In a speech before Parliament, the Minister of Finance, Rishi Sunakassured that this aid package will allow the most disadvantaged Britons to “feel that the weight is lightening” of an inflation that reached 9% in April, a record in the last 40 years.
The oil and gas sector is reaping windfall profits, not because of extra risk-taking or efficiency, but because of rising energy prices as a result of the war in Ukraine.
Sunak introduced the tax, which will be set at 25% according to The Guardian, as a “temporary tax on specific energy benefits.”
“This euphemism for windfall profits tax draws laughs” from the Labor opposition.
Johnson’s executive explained that the measure implies a “middle way” because in addition to the tax on extraordinary income, which will be temporary, there will be an incentive for investment in the sector.
Companies that invest will get tax breaks on 90% of their investments, the minister said.
“It will be temporary and when oil and gas prices return to historically more normal levels, the tax will be phased out,” he explained.
The aid package is completed with various types of subsidies in the United Kingdom.
“Nearly one in eight of the UK’s most vulnerable households will receive at least £1,200 this year, including a one-time cost-of-living grant of £650, an increase in allowances of £400 and a doubling of the discount on energy bills” in October, said his ministry.
All households, regardless of income, will receive a £400 grant.

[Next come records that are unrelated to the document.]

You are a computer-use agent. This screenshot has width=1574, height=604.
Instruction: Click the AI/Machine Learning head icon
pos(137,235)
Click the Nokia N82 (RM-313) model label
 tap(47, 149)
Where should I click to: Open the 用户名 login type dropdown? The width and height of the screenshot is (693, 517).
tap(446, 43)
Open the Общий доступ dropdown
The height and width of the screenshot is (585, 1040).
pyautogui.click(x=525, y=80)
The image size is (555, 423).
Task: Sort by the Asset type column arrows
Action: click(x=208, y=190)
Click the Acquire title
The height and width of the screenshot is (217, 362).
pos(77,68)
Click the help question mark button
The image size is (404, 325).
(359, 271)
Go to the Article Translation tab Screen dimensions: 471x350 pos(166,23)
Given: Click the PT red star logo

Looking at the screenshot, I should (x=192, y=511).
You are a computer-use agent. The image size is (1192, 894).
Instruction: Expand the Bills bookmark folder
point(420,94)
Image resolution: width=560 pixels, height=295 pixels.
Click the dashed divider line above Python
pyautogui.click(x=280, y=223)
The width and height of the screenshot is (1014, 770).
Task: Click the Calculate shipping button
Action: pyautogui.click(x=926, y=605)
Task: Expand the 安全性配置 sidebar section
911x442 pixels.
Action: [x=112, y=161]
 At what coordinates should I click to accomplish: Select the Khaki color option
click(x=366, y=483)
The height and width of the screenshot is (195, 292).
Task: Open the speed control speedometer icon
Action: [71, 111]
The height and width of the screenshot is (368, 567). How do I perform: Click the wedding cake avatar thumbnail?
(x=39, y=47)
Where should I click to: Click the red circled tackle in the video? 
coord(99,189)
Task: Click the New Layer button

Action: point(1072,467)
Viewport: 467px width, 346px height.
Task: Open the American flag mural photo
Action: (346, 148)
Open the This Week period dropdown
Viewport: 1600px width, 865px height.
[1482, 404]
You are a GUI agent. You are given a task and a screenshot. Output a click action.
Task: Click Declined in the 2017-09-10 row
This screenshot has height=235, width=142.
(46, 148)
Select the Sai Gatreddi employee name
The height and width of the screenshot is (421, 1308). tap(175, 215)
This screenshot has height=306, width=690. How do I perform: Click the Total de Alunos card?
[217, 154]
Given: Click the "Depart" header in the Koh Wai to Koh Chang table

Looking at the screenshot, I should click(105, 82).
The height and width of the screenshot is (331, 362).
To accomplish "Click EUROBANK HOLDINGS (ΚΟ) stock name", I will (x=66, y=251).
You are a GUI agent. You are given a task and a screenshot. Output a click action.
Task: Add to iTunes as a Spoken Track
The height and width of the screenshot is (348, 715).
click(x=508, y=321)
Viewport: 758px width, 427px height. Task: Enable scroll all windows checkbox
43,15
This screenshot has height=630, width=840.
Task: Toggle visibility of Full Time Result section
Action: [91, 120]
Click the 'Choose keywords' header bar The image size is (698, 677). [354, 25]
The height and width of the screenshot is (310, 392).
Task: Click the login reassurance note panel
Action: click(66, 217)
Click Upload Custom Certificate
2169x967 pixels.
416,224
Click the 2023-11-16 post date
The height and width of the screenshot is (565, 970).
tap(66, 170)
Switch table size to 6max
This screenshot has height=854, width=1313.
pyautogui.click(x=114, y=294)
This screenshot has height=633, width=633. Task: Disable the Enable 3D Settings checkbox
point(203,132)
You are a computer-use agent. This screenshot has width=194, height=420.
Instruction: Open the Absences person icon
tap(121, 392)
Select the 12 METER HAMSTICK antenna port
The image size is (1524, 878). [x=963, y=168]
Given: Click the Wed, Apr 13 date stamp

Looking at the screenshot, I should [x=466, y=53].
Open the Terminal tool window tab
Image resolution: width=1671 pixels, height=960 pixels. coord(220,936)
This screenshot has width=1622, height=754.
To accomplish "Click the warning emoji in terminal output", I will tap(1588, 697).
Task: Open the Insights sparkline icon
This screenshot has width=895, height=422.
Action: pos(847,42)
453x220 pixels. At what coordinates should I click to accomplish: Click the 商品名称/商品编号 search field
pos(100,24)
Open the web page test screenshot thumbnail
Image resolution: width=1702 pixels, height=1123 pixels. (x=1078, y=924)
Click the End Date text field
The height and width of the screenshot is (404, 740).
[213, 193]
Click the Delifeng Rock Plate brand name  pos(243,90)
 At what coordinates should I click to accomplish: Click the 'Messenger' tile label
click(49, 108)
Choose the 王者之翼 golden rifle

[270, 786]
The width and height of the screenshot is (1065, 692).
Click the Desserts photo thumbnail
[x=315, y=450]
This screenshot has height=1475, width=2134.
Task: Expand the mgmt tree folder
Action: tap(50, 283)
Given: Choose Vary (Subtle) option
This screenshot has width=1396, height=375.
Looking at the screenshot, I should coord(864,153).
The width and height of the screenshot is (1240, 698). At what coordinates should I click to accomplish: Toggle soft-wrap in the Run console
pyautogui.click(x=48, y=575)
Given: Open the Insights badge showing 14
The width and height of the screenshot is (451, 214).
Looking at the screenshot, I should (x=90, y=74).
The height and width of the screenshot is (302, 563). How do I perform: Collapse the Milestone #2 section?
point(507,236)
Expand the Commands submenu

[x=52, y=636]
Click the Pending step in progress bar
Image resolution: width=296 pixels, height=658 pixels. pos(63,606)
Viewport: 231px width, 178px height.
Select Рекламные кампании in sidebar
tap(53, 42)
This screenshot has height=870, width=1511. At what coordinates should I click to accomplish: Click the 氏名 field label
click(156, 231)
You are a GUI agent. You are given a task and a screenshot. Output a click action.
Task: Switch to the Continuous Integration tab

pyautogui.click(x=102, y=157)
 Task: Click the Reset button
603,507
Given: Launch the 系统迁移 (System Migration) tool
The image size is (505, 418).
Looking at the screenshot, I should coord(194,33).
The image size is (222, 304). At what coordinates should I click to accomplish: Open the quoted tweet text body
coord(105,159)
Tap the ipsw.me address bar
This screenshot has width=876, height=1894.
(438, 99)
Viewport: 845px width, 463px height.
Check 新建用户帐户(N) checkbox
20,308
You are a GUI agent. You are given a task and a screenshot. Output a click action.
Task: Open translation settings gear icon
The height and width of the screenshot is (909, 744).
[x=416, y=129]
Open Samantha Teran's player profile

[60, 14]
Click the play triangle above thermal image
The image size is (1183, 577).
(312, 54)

Reluctant to these measures, in recent weeks, the executive of Boris Johnson defended that he had already allocated 22,000 million pounds to help the most disadvantaged to face inflation, an amount that unions and associations fighting poverty reported as insufficient.
The Conservative Prime Minister and his ministers have long been opposed to this exceptional tax, arguing, like the energy giants themselves, that it could undermine investment in renewable energy and the transition to carbon neutrality.
But after Wednesday’s publication of a report holding British culture leaders responsible for allowing numerous illegal parties to take place in Downing Street during the Covid-19 lockdowns, Boris Johnson, who refuses to resign, seemed willing to bow to pressure.
Stephen Barclay, a senior government official, denied on Thursday, in statements to the Sky News channel, that the timing of these announcements was intended to silence the scandal, and assured that the Treasury had made them coincide with the announcements of the authority of the British electricity, Ofgem, on the increases planned in October of the maximum legal ceiling of the tariffs.
Ofgem announced on Tuesday that the maximum price of energy could increase by more than 40% in October, that is, 800 pounds (1,000 dollars, 930 euros) more a year per household.
According to a YouGov survey of 1,755 adults, one in five Britons (22%) say they struggle or cannot make ends meet, an increase of 12 percentage points from May 2021.